::: EXTRACTED MATERIAL

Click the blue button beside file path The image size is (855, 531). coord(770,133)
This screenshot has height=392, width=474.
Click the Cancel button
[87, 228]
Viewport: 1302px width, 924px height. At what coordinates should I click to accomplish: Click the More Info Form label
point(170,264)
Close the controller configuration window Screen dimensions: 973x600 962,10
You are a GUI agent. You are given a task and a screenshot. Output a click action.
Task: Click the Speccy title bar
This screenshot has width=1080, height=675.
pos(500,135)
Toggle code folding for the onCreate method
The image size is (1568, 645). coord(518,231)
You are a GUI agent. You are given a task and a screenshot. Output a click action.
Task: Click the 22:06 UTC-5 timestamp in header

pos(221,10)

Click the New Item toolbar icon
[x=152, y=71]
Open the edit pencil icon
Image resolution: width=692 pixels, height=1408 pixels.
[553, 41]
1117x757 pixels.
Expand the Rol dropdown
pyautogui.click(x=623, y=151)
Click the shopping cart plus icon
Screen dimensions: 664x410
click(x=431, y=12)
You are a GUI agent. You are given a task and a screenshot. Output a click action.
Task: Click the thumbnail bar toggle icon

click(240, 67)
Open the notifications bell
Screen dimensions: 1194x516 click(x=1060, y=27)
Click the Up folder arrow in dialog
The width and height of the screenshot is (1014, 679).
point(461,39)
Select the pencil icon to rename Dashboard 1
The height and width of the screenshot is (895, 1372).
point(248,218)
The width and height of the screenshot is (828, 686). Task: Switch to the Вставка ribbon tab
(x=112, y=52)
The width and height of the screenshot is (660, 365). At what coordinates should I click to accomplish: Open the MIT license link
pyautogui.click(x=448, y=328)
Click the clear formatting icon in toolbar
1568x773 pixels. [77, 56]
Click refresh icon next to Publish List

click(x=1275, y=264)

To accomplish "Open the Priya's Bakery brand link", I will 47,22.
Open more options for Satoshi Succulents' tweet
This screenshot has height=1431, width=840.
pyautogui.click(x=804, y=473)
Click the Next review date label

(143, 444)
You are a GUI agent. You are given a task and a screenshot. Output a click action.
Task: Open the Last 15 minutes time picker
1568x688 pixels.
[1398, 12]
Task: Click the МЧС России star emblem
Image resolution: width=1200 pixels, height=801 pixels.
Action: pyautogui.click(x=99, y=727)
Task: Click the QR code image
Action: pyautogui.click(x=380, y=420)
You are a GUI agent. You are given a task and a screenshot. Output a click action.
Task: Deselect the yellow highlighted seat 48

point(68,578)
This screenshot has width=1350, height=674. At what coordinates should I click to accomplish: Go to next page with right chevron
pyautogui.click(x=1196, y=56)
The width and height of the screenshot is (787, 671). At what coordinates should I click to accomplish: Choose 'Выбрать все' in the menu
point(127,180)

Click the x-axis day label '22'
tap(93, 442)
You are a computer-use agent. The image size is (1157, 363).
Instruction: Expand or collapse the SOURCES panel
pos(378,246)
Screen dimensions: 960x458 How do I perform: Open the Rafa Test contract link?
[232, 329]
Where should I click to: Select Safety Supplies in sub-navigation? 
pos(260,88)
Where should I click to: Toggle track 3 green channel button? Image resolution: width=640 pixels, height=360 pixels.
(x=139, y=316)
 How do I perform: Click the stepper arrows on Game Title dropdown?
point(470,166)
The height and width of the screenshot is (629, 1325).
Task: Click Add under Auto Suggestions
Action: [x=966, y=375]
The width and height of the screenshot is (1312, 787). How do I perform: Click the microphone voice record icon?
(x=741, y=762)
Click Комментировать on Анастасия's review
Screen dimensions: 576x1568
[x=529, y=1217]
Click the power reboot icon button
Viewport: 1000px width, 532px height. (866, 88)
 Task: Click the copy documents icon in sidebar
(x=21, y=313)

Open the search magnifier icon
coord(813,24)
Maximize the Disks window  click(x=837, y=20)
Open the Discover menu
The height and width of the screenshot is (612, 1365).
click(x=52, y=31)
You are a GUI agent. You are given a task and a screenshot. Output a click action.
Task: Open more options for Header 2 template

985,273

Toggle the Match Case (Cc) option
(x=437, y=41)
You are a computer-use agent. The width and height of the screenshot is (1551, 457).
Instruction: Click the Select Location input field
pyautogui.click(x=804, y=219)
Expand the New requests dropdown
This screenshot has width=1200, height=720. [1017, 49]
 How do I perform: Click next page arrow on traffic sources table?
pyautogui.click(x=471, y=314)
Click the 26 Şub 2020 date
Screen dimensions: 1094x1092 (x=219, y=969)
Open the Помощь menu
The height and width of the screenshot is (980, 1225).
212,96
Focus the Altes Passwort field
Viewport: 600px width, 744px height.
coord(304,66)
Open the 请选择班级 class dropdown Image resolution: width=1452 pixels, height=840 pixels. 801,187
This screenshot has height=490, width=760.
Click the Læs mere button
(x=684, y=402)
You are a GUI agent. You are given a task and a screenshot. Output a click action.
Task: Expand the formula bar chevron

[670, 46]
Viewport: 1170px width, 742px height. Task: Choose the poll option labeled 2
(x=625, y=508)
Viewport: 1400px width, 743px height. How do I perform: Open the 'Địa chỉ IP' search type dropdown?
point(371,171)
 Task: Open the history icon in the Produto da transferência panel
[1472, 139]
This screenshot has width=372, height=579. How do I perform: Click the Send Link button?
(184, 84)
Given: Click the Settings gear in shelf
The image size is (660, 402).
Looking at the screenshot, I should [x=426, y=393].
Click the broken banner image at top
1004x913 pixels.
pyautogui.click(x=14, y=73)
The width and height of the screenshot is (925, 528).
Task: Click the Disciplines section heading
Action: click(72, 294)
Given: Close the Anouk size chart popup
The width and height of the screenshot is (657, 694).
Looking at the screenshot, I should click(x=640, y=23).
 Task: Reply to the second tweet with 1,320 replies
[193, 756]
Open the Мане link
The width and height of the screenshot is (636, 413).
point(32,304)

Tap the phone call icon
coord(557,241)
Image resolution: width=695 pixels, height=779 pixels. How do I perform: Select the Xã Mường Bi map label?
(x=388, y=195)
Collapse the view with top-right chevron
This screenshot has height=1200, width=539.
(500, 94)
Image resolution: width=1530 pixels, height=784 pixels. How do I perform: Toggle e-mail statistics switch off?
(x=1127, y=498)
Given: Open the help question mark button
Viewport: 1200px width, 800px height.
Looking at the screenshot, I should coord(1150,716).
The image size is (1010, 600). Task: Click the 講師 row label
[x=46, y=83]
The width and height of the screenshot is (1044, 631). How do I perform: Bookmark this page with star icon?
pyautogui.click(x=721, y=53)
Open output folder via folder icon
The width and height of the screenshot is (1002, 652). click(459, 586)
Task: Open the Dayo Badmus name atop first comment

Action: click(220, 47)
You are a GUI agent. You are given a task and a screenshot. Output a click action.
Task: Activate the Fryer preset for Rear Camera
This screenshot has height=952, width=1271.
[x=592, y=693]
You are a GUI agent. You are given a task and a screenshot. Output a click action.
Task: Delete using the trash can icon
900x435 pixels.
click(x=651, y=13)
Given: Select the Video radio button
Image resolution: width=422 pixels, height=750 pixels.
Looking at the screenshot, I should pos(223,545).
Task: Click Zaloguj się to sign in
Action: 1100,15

::::::

WHAT YOU SHOULD DO.
Your task is to repeat the data exactly; please include every line.

EXERCISE SOLUTION.
Click the blue button beside file path The image size is (855, 531). coord(770,133)
This screenshot has height=392, width=474.
Click the Cancel button
[87, 228]
Viewport: 1302px width, 924px height. At what coordinates should I click to accomplish: Click the More Info Form label
point(170,264)
Close the controller configuration window Screen dimensions: 973x600 962,10
You are a GUI agent. You are given a task and a screenshot. Output a click action.
Task: Click the Speccy title bar
This screenshot has width=1080, height=675.
pos(500,135)
Toggle code folding for the onCreate method
The image size is (1568, 645). coord(518,231)
You are a GUI agent. You are given a task and a screenshot. Output a click action.
Task: Click the 22:06 UTC-5 timestamp in header

pos(221,10)

Click the New Item toolbar icon
[x=152, y=71]
Open the edit pencil icon
Image resolution: width=692 pixels, height=1408 pixels.
[553, 41]
1117x757 pixels.
Expand the Rol dropdown
pyautogui.click(x=623, y=151)
Click the shopping cart plus icon
Screen dimensions: 664x410
click(x=431, y=12)
You are a GUI agent. You are given a task and a screenshot. Output a click action.
Task: Click the thumbnail bar toggle icon

click(240, 67)
Open the notifications bell
Screen dimensions: 1194x516 click(x=1060, y=27)
Click the Up folder arrow in dialog
The width and height of the screenshot is (1014, 679).
point(461,39)
Select the pencil icon to rename Dashboard 1
The height and width of the screenshot is (895, 1372).
point(248,218)
The width and height of the screenshot is (828, 686). Task: Switch to the Вставка ribbon tab
(x=112, y=52)
The width and height of the screenshot is (660, 365). At what coordinates should I click to accomplish: Open the MIT license link
pyautogui.click(x=448, y=328)
Click the clear formatting icon in toolbar
1568x773 pixels. [77, 56]
Click refresh icon next to Publish List

click(x=1275, y=264)

To accomplish "Open the Priya's Bakery brand link", I will 47,22.
Open more options for Satoshi Succulents' tweet
This screenshot has height=1431, width=840.
pyautogui.click(x=804, y=473)
Click the Next review date label

(143, 444)
You are a GUI agent. You are given a task and a screenshot. Output a click action.
Task: Open the Last 15 minutes time picker
1568x688 pixels.
[1398, 12]
Task: Click the МЧС России star emblem
Image resolution: width=1200 pixels, height=801 pixels.
Action: pyautogui.click(x=99, y=727)
Task: Click the QR code image
Action: pyautogui.click(x=380, y=420)
You are a GUI agent. You are given a task and a screenshot. Output a click action.
Task: Deselect the yellow highlighted seat 48

point(68,578)
This screenshot has width=1350, height=674. At what coordinates should I click to accomplish: Go to next page with right chevron
pyautogui.click(x=1196, y=56)
The width and height of the screenshot is (787, 671). At what coordinates should I click to accomplish: Choose 'Выбрать все' in the menu
point(127,180)

Click the x-axis day label '22'
tap(93, 442)
You are a computer-use agent. The image size is (1157, 363).
Instruction: Expand or collapse the SOURCES panel
pos(378,246)
Screen dimensions: 960x458 How do I perform: Open the Rafa Test contract link?
[232, 329]
Where should I click to: Select Safety Supplies in sub-navigation? 
pos(260,88)
Where should I click to: Toggle track 3 green channel button? Image resolution: width=640 pixels, height=360 pixels.
(x=139, y=316)
 How do I perform: Click the stepper arrows on Game Title dropdown?
point(470,166)
The height and width of the screenshot is (629, 1325).
Task: Click Add under Auto Suggestions
Action: [x=966, y=375]
The width and height of the screenshot is (1312, 787). How do I perform: Click the microphone voice record icon?
(x=741, y=762)
Click Комментировать on Анастасия's review
Screen dimensions: 576x1568
[x=529, y=1217]
Click the power reboot icon button
Viewport: 1000px width, 532px height. (866, 88)
 Task: Click the copy documents icon in sidebar
(x=21, y=313)

Open the search magnifier icon
coord(813,24)
Maximize the Disks window  click(x=837, y=20)
Open the Discover menu
The height and width of the screenshot is (612, 1365).
click(x=52, y=31)
You are a GUI agent. You are given a task and a screenshot. Output a click action.
Task: Open more options for Header 2 template

985,273

Toggle the Match Case (Cc) option
(x=437, y=41)
You are a computer-use agent. The width and height of the screenshot is (1551, 457).
Instruction: Click the Select Location input field
pyautogui.click(x=804, y=219)
Expand the New requests dropdown
This screenshot has width=1200, height=720. [1017, 49]
 How do I perform: Click next page arrow on traffic sources table?
pyautogui.click(x=471, y=314)
Click the 26 Şub 2020 date
Screen dimensions: 1094x1092 (x=219, y=969)
Open the Помощь menu
The height and width of the screenshot is (980, 1225).
212,96
Focus the Altes Passwort field
Viewport: 600px width, 744px height.
coord(304,66)
Open the 请选择班级 class dropdown Image resolution: width=1452 pixels, height=840 pixels. 801,187
This screenshot has height=490, width=760.
Click the Læs mere button
(x=684, y=402)
You are a GUI agent. You are given a task and a screenshot. Output a click action.
Task: Expand the formula bar chevron

[670, 46]
Viewport: 1170px width, 742px height. Task: Choose the poll option labeled 2
(x=625, y=508)
Viewport: 1400px width, 743px height. How do I perform: Open the 'Địa chỉ IP' search type dropdown?
point(371,171)
 Task: Open the history icon in the Produto da transferência panel
[1472, 139]
This screenshot has width=372, height=579. How do I perform: Click the Send Link button?
(184, 84)
Given: Click the Settings gear in shelf
The image size is (660, 402).
Looking at the screenshot, I should [x=426, y=393].
Click the broken banner image at top
1004x913 pixels.
pyautogui.click(x=14, y=73)
The width and height of the screenshot is (925, 528).
Task: Click the Disciplines section heading
Action: click(72, 294)
Given: Close the Anouk size chart popup
The width and height of the screenshot is (657, 694).
Looking at the screenshot, I should click(x=640, y=23).
 Task: Reply to the second tweet with 1,320 replies
[193, 756]
Open the Мане link
The width and height of the screenshot is (636, 413).
point(32,304)

Tap the phone call icon
coord(557,241)
Image resolution: width=695 pixels, height=779 pixels. How do I perform: Select the Xã Mường Bi map label?
(x=388, y=195)
Collapse the view with top-right chevron
This screenshot has height=1200, width=539.
(500, 94)
Image resolution: width=1530 pixels, height=784 pixels. How do I perform: Toggle e-mail statistics switch off?
(x=1127, y=498)
Given: Open the help question mark button
Viewport: 1200px width, 800px height.
Looking at the screenshot, I should coord(1150,716).
The image size is (1010, 600). Task: Click the 講師 row label
[x=46, y=83]
The width and height of the screenshot is (1044, 631). How do I perform: Bookmark this page with star icon?
pyautogui.click(x=721, y=53)
Open output folder via folder icon
The width and height of the screenshot is (1002, 652). click(459, 586)
Task: Open the Dayo Badmus name atop first comment

Action: click(220, 47)
You are a GUI agent. You are given a task and a screenshot. Output a click action.
Task: Activate the Fryer preset for Rear Camera
This screenshot has height=952, width=1271.
[x=592, y=693]
You are a GUI agent. You are given a task and a screenshot. Output a click action.
Task: Delete using the trash can icon
900x435 pixels.
click(x=651, y=13)
Given: Select the Video radio button
Image resolution: width=422 pixels, height=750 pixels.
Looking at the screenshot, I should pos(223,545).
Task: Click Zaloguj się to sign in
Action: 1100,15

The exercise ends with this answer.